NEW YORK – As part of the Uganda Genome Resource (UGR) effort, a team from the UK, Uganda, Nigeria, and elsewhere have profiled genome sequence and SNP patterns in thousands of individuals from rural communities in southwestern Uganda, identifying population structures along with some of the historical movements behind them.
"[T]he UGR was designed to help develop local resources for public health and genomic research, including building research capacity, training, and collaboration across the region," the authors wrote in their study, published online today in Cell. "We envisage that data from these studies will provide a global resource for researchers, as well as facilitate genetic studies in African populations."
To develop that resource, the investigators brought together genotyping array and low-coverage genome sequencing data for 4,778 Ugandan individuals participating in the Uganda Genome-Wide Association Study (UGWAS) and almost 2,000 participants in the Uganda 2000 Genomes (UG2G) projects, respectively.

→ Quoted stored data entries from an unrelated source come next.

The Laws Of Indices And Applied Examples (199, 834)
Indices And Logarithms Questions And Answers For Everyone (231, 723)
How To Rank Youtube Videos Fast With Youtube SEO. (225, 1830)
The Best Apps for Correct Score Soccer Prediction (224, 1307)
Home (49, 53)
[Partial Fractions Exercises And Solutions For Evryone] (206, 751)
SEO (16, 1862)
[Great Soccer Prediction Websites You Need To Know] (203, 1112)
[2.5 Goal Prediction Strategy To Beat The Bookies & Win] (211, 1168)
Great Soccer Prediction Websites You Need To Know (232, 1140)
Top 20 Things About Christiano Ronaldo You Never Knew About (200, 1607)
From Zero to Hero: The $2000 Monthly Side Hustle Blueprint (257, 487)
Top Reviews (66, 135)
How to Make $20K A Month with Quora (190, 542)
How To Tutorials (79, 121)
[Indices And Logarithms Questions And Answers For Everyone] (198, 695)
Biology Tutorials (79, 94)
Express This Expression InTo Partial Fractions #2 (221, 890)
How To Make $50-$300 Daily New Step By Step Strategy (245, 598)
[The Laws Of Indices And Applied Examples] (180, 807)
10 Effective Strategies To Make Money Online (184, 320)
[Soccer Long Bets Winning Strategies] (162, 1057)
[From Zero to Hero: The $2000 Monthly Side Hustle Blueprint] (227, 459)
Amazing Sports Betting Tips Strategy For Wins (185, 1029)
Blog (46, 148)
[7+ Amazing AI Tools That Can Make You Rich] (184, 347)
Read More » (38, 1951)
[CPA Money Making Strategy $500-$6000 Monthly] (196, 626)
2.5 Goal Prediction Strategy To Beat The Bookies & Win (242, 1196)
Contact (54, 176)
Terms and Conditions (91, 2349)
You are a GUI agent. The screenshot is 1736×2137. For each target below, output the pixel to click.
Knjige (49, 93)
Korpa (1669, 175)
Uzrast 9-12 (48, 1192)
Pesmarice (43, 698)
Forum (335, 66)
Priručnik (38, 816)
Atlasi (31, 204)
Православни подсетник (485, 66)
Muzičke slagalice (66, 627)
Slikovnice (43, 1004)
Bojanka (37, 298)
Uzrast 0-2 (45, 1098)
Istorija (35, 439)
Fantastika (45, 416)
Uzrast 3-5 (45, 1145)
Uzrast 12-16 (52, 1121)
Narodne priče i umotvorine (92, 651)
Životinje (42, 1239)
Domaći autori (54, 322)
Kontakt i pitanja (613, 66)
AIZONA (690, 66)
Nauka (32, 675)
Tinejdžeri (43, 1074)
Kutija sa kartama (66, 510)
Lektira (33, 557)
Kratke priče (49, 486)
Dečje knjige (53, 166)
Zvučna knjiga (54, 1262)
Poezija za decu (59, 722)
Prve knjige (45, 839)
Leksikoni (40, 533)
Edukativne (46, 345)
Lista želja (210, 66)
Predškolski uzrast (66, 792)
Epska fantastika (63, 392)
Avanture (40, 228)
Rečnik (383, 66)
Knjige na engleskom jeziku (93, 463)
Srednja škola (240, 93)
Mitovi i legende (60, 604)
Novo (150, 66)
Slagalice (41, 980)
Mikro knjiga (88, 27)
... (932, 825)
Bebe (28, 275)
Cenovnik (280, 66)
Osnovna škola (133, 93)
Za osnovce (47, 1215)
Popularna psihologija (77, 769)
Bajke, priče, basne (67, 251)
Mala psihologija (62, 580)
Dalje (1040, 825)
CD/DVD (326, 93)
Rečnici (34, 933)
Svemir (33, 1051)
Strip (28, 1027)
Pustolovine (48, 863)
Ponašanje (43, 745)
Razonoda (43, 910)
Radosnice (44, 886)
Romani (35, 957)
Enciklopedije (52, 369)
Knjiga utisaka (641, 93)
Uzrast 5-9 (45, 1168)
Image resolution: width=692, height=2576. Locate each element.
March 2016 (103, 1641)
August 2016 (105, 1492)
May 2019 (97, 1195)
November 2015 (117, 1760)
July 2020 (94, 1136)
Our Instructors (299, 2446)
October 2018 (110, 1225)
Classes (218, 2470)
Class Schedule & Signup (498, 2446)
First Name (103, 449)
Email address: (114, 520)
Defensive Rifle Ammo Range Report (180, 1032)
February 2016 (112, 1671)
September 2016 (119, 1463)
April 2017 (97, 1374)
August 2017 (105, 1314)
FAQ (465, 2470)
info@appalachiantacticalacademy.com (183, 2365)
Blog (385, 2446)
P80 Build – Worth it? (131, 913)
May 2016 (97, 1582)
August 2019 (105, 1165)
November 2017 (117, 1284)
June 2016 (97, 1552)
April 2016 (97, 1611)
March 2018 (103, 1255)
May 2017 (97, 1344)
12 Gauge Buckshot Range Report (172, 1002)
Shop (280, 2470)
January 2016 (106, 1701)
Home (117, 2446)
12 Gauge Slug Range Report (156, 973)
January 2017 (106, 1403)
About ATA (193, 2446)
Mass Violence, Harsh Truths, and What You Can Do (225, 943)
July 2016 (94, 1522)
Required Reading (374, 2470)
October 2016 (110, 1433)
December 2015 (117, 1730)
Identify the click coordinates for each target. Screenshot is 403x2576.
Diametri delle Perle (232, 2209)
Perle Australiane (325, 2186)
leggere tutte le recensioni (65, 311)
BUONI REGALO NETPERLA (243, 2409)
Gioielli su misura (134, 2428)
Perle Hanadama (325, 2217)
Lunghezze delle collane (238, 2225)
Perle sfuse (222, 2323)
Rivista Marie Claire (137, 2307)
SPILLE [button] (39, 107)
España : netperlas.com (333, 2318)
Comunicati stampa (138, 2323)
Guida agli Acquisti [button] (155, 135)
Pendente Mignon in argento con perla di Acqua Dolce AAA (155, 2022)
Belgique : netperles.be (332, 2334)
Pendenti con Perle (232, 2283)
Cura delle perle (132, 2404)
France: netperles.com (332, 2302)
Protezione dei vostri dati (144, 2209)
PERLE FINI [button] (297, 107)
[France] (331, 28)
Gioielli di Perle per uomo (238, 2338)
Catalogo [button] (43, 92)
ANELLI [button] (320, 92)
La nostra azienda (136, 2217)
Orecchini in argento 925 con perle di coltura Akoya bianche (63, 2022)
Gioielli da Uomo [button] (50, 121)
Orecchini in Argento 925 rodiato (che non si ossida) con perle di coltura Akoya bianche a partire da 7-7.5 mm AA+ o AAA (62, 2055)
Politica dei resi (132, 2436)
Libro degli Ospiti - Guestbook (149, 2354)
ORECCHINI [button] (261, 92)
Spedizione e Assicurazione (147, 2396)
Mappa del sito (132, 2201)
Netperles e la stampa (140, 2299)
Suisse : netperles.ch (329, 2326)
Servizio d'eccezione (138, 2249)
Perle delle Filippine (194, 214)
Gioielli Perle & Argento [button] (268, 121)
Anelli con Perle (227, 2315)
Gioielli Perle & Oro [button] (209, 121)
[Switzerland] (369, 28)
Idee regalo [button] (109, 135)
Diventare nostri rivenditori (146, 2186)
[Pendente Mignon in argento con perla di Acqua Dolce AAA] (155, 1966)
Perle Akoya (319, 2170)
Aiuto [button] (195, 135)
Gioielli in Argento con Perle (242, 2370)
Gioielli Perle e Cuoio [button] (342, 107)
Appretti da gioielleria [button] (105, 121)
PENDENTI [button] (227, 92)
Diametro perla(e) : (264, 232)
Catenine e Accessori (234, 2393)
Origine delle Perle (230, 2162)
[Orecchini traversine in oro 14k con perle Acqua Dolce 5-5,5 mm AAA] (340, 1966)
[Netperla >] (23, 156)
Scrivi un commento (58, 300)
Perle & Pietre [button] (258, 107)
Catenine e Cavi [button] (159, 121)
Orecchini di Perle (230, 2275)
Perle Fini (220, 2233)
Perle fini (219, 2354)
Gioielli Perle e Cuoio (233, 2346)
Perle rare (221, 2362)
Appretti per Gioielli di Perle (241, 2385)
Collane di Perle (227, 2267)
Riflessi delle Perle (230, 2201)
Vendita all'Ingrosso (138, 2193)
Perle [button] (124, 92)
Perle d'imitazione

Together, the sequences revealed some 41.5 million SNPs and 4.5 million small insertions and deletions in the Ugandan genomes. Many of those variants were rare, the team found, and 9.5 million were documented in the 1000 Genomes Project, the African Genome Variation Project, or the UK10K database. Likewise, the Genome Aggregation database, gnomAD, was missing nearly 29 percent of the SNPs found in the new Ugandan genomes.
The team analyzed the variants alongside available data for individuals profiled previously in other parts of Africa and beyond, identifying 52 population clusters in the region of Uganda they studied, which is home to nine main ethno-linguistic groups.
The authors noted that the self-identified ethno-linguistic groups "should be considered as representing a broad construct that encompasses shared cultural heritage, ancestry, history, homeland, language, or ideology."
The complicated admixture and population structures found in Uganda appeared to reflect known shifts within the country, the researchers reported, as well as arrivals from Burundi, Tanzania, South Sudan, the Democratic Republic of Congo, and multiple migrations from Rwanda. They noted that participants had ancestry components resembling East African Bantu, Nilo-Saharan, Afro-Asiatic, rainforest hunter-gatherer, Eurasian, and other populations, for example, with Neanderthal sequences pointing to a back-to-Africa source for the detected Eurasian ancestry.
Along with genomes from a subsequent parent-child trio and rare variant analyses to delve deeper into East African demography and population history, the team looked at the insights that may be gained from having a more compete set of sequence variants for the UG2G participants — from allele frequency differences and sequence imputation clues to distinct disease risk patterns.
In particular, when the researchers performed a cardiometabolomic trait-focused genome-wide association study and meta-analysis involving more than 14,100 African individuals, they uncovered new loci linked to lipid, blood cell, and other traits in Africa, including associations involving variants that appear to be rare in populations from other parts of the world.
"Collectively, our findings highlight the utility of genetic resources from diverse populations in novel discovery, especially for population-specific and low-frequency association signals," they wrote. "In this context, differences in frequencies of functional alleles, allelic heterogeneity, and differences in [linkage disequilibrium] structure provide unique opportunities for discovery and resolution of causal loci and a better understanding of the genetic architecture of disease."